## What is being asked
Reproduce the data in full, exactly as given, leaving images out.

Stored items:
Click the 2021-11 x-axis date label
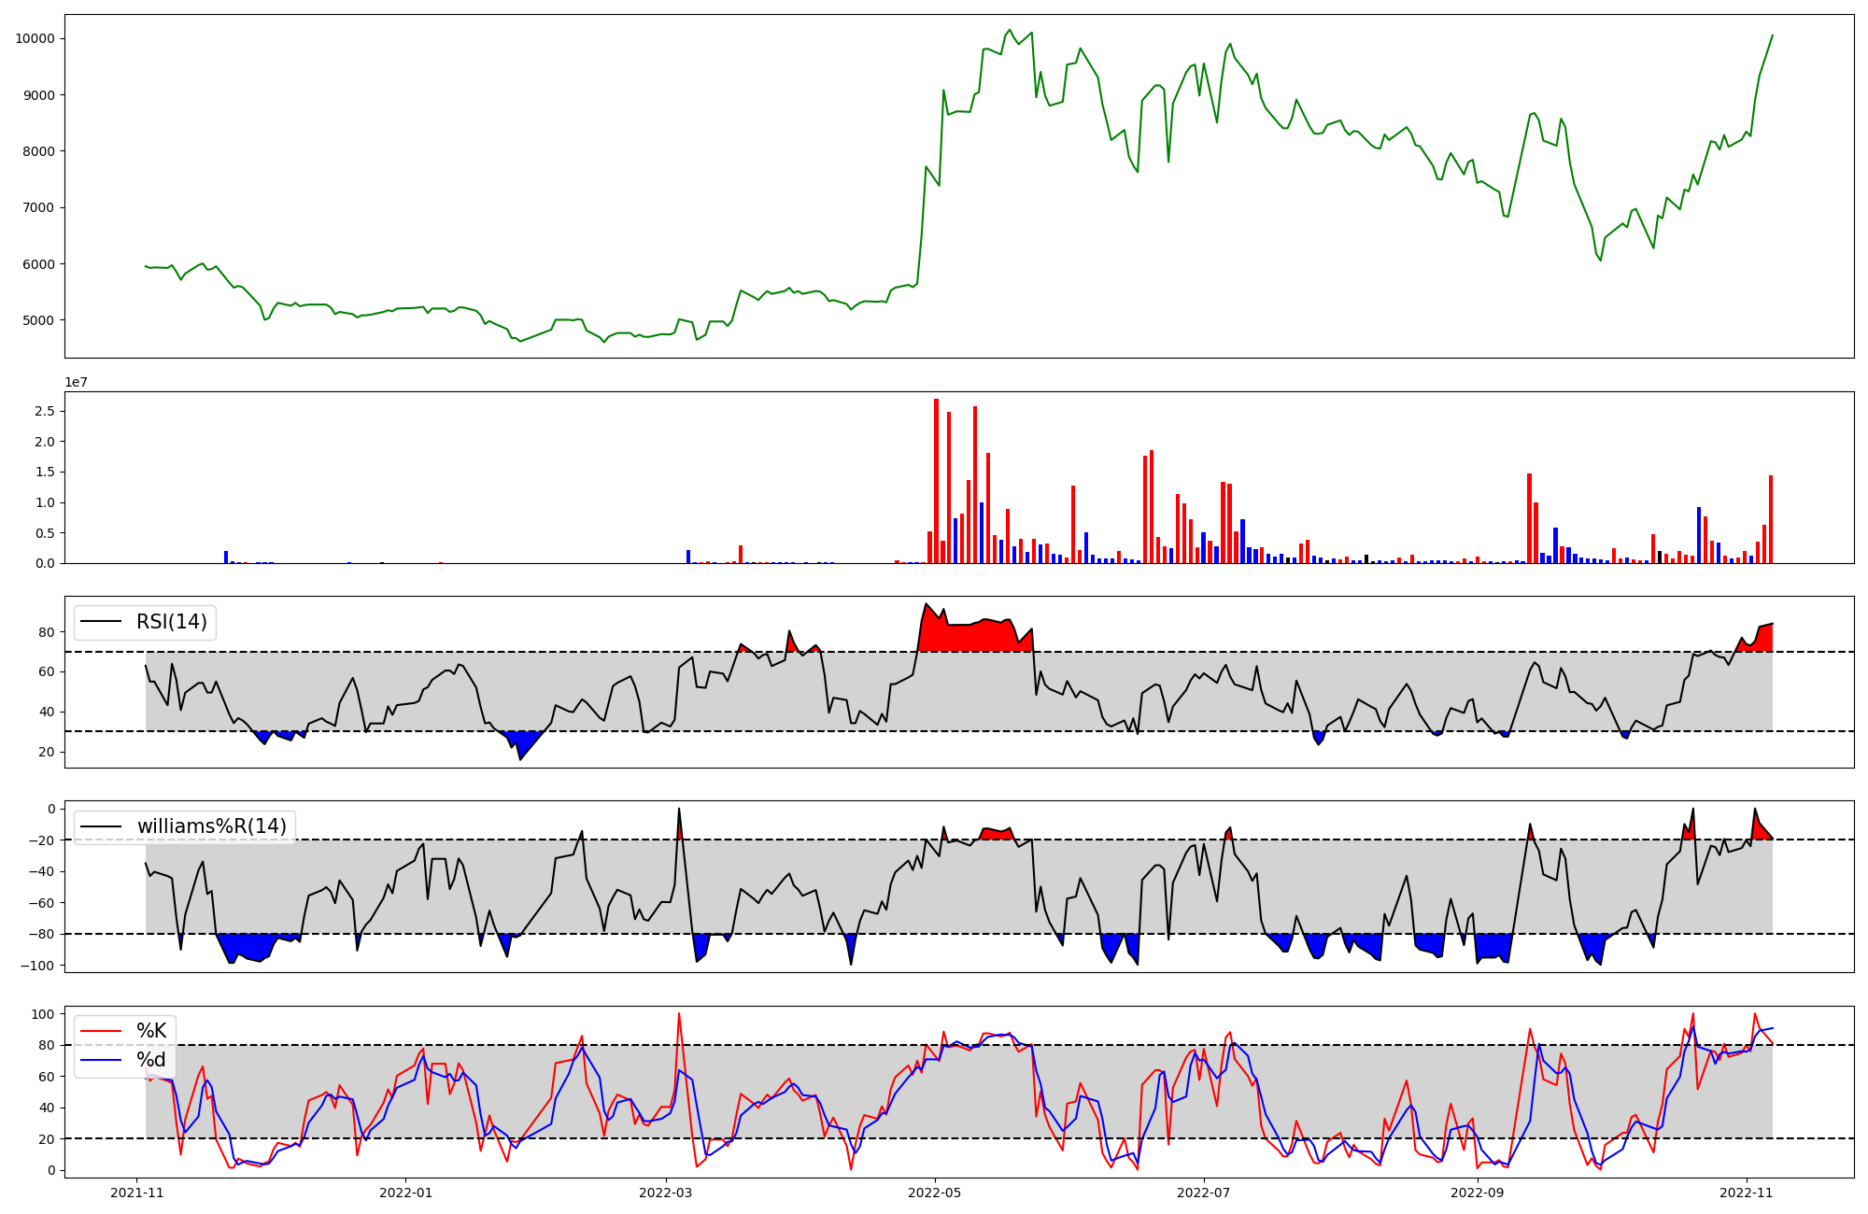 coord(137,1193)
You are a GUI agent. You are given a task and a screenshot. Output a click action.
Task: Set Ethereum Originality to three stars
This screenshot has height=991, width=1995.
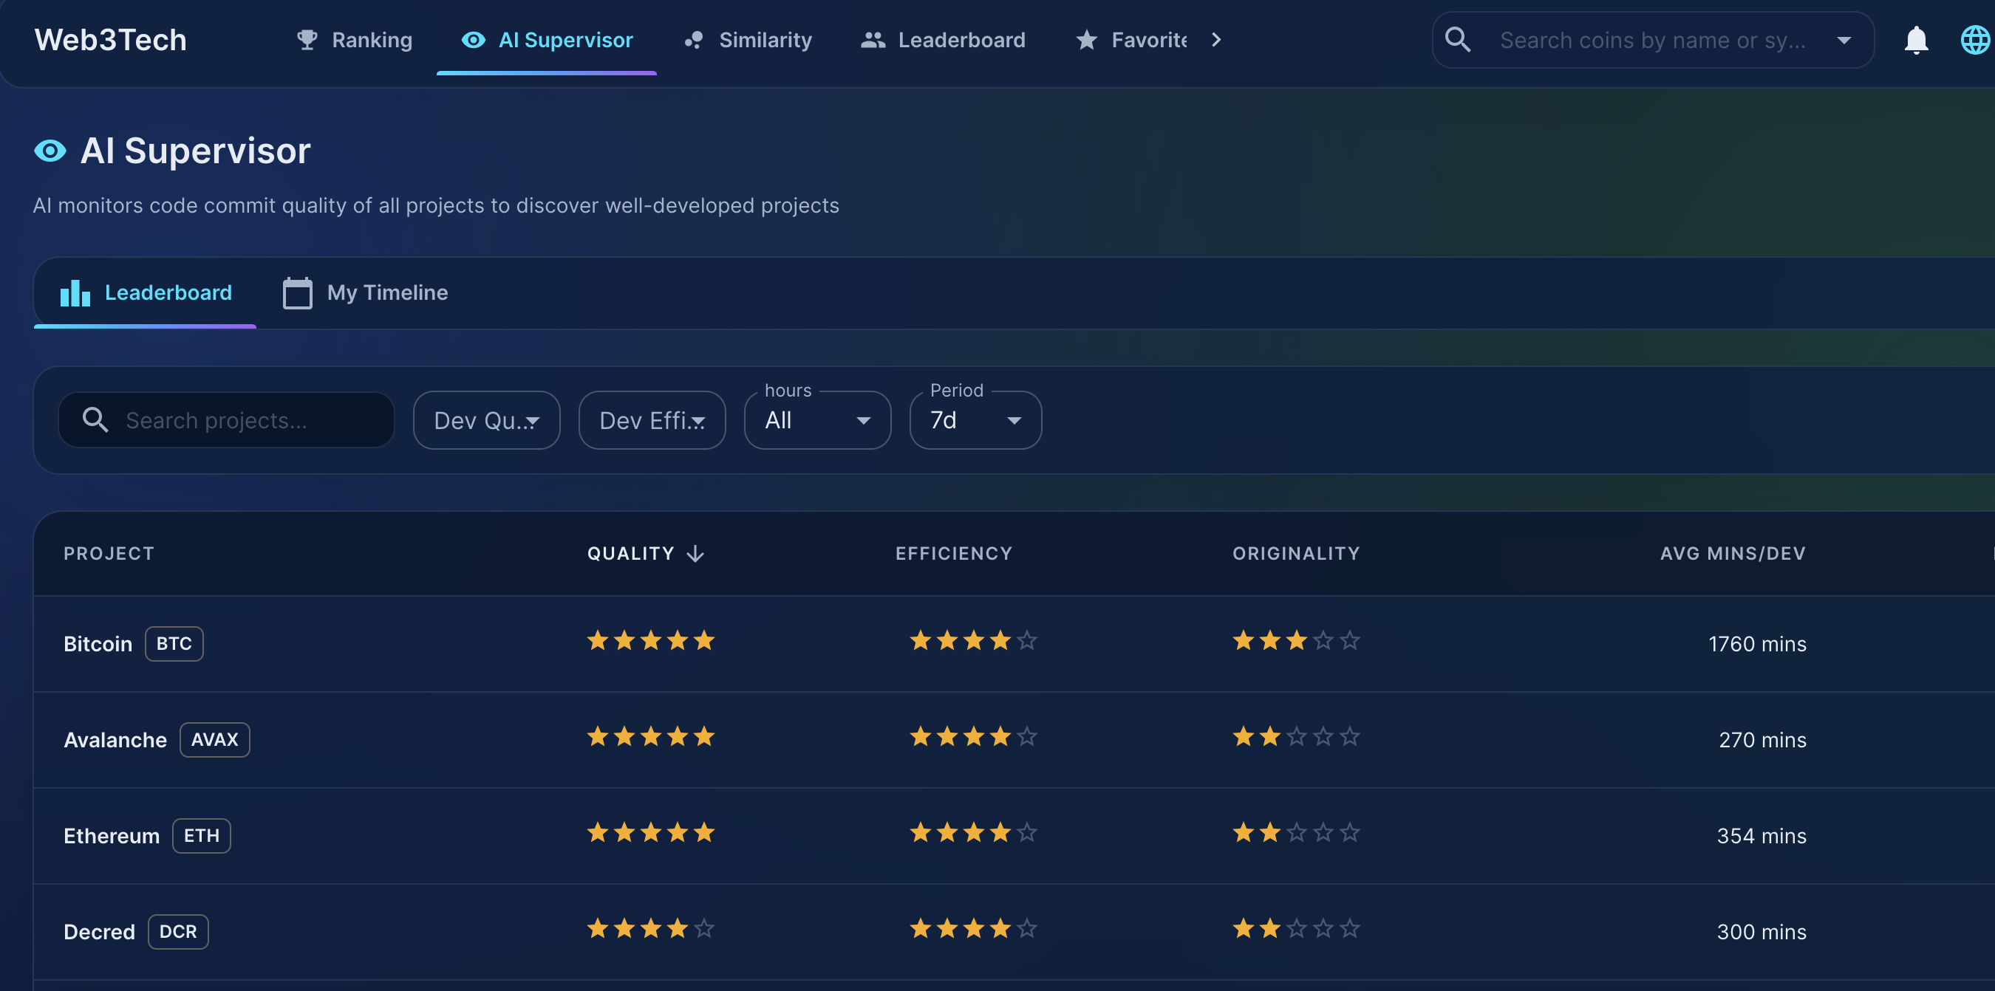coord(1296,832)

## The answer
Click the 2021-11 x-axis date label
 coord(137,1193)
You are a GUI agent. You are given a task and a screenshot. Output a click action.
Task: Set Ethereum Originality to three stars
This screenshot has height=991, width=1995.
coord(1296,832)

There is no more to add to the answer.